Para as mulheres, a régua é outra: Zema afirma que elas não teriam a mesma cobrança porque “têm outras atribuições em casa, têm filhos, têm uma diferença muito grande com relação aos homens”. Em paralelo, ele repete a agenda liberal clássica: privatizações amplas, nova reforma da Previdência, reforma administrativa e trabalho pago por hora.
Oposição: machismo e estigmatização
Veículos críticos ao ex-governador destacam o recado de que pobres dependentes de programas sociais formariam uma “geração de imprestáveis”, expressão que arrancou aplausos da plateia empresarial. A fala é lida como dupla estigmatização: de beneficiários do Bolsa Família e de mulheres reduzidas ao lugar de donas de casa, sob a justificativa de que teriam “outras atribuições domésticas”.

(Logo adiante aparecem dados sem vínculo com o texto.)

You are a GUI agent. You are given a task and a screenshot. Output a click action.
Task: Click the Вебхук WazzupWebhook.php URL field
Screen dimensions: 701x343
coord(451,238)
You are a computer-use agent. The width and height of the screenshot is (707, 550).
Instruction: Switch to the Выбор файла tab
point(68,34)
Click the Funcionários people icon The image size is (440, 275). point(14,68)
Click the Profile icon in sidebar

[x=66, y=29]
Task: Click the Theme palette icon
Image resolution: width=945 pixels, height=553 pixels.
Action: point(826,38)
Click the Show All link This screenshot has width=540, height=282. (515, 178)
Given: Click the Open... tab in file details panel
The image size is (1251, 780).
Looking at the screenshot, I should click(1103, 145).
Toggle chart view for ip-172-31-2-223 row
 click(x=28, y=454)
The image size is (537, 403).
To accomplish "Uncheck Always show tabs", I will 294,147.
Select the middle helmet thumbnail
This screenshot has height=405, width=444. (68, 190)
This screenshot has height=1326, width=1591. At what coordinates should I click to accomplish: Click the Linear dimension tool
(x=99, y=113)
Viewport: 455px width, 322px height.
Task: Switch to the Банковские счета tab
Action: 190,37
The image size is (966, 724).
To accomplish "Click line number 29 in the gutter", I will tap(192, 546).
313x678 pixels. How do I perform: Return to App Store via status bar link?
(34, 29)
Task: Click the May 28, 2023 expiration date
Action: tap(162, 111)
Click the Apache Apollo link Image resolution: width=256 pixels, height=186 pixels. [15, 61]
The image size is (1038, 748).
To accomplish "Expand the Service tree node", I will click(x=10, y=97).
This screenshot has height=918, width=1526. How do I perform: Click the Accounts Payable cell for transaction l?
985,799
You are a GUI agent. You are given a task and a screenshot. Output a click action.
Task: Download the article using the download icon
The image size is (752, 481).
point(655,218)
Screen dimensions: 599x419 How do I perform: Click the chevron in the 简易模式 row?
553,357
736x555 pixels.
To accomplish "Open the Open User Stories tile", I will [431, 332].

Aliados do governo Lula: dado contra slogan
A cobertura mais alinhada ao governo petista enfatiza o contraste entre o slogan de Zema e estudos empíricos. Lembra pesquisa da FGV mostrando que a maioria dos jovens que receberam Bolsa Família já deixou o programa ao atingir a adolescência tardia, e cita o FMI, segundo o qual o benefício não reduz de forma sistemática a participação feminina no mercado de trabalho.
Enquanto Zema vende cobrança assimétrica como solução para a pobreza, seus críticos veem um projeto que mistura moralismo de gênero com austeridade econômica – e que trata milhões de brasileiros mais como problema do que como eleitorado.